Friday, January 25, 2013

When practice is over and you're mad at yourself


After practice a few nights ago, one of my fresh meat teammates posted on Facebook that she left practice frustrated.  That she wants it, but it's hard.  (I'm paraphrasing.)  I experience this frequently as well.  Monday, for instance, was not a good practice for me.  Minutes before arriving, I got a phone call that left me worried and anxious all night.  There was nothing we could do about it, so I went to practice, thankful for the distraction.

After stretches, we started out with an endurance drill.  Perhaps I am the exception, but I enjoy these most of all.  For the first few minutes of practice, we pulled and pushed each other repeatedly around the track.  That was fun.  Later, though, we played a game called four corners.  Most of our skaters had played at least once or twice before, but I missed those practices, so it was my first time.  It took me at least four rounds to even figure out what I was supposed to be doing, and once I did, I didn't do it well.  Positional blocking is an ongoing struggle.  Hitting and pushing is clumsy, and jamming...  Well, I am trying!  I love how four corners simplified blocking and jamming to help me understand the basic techniques involved, but I was still disappointed in myself.  Then I thought about that phone call I'd gotten and just wanted to go home, eat donuts, and drink wine.  I didn't do it, but I wanted to!  During the drive home on nights like these, I ask myself:  What are you afraid of?  Why didn't you just go for it?  Why aren't you faster, sharper, braver?  When my inner critic starts tearing me down and I want to cry, I think about where I started.

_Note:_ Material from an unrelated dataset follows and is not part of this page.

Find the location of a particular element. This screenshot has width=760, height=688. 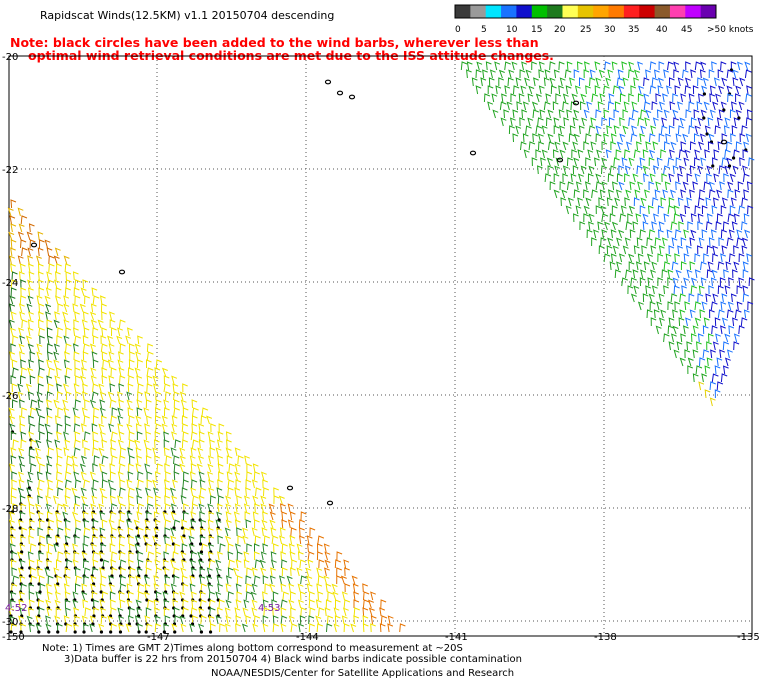

lon-label: -147 is located at coordinates (158, 638).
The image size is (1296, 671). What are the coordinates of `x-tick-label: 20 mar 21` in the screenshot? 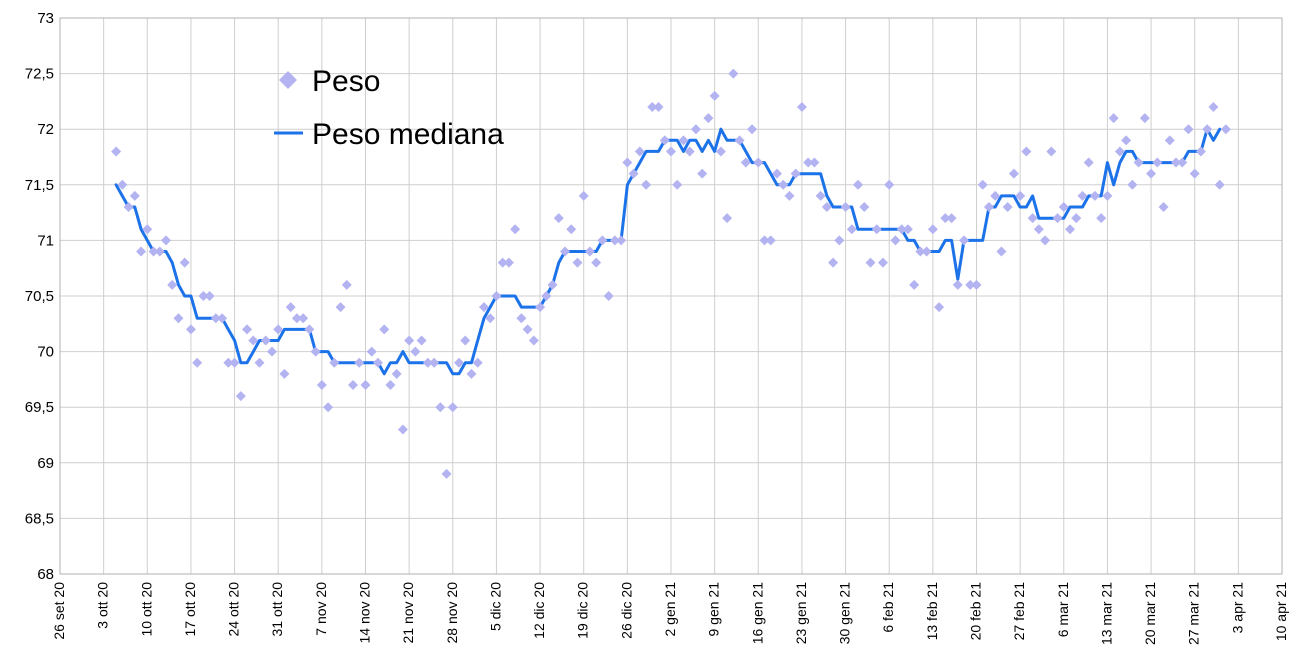 It's located at (1150, 614).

Then:  I could skate, but I couldn't stop or even slow down.  If someone called me off the rink, I'd say "just a minute, I'll be right there!" while I slowly circled around.
Now:  I can plow stop!  I can t-stop, too, although it's not my favorite.  If I'm not going too fast, I can do a 180 toe-stop.

Then:  My crossovers were choppy and timid and barely there.
Now:  I can do them, and have moved on to cleaning up my clockwise crossovers.

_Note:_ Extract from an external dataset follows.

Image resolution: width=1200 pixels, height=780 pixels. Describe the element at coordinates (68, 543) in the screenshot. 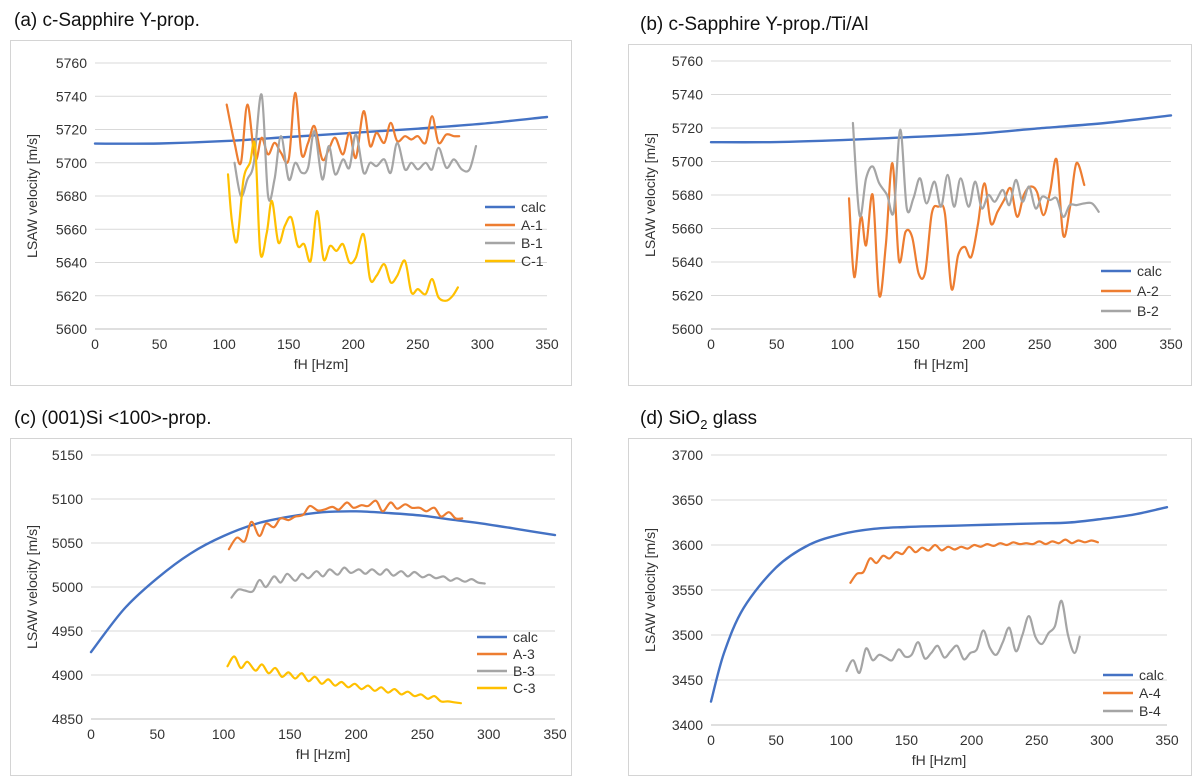

I see `chart-c-ytick-label-4: 5050` at that location.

Then:  Once I got up to a somewhat decent speed, it scared me because I'd never moved that fast outside of a car.
Now:  I am almost skating my 25 in 5.  Just need to shave a few seconds off!  Speed doesn't bother me anymore.

Then:  I constantly thought, "OMG don't touch me I'll fall!!!"
Now:  Last practice we had a whips race in which partners take turns slinging each other around the track to catch the other team.  I accidentally clawed Torch's arm, leaving a mark.  We lost that round but won the next one.  I'm not afraid of whips anymore!  But I do need to cut my nails.

Then:  Skating in a pack at all was terrifying.  While clumsily trying to weave in a pace line, I thought I might die.
Now:  We do hitting and weaving in a pace line, and while I'm not great at it, I'm okay.  I usually manage to hit my targets now, rather than whizzing past them and having to back up for a second try.  When others hit me, I usually stay up.

Before I started in June, I never could have imagined myself doing these things.  When you're feeling down on yourself, remember where you started.  Even on those crappy days that might have you wondering why you laced up at all, progress is made.  Those crappy days are landmarks on the way to your personal finish line, and as long as you are trying, you are getting something done.  I might have sucked at four corners, but I learned a couple of new things about blocking and next time I won't be quite so lost in the grass.  While success in this sport is hard-won, it helps me to remember where I started.  When I think about how much I've changed already, it reminds me why I wanted this.  Then I imagine myself continuing that gradual upward curve until I'm passing assessments, scrimmaging, skating in my first bout.  I'm on my way!

Where did you begin?  It only makes sense that you'll reach your goal if you keep investing your time and energy!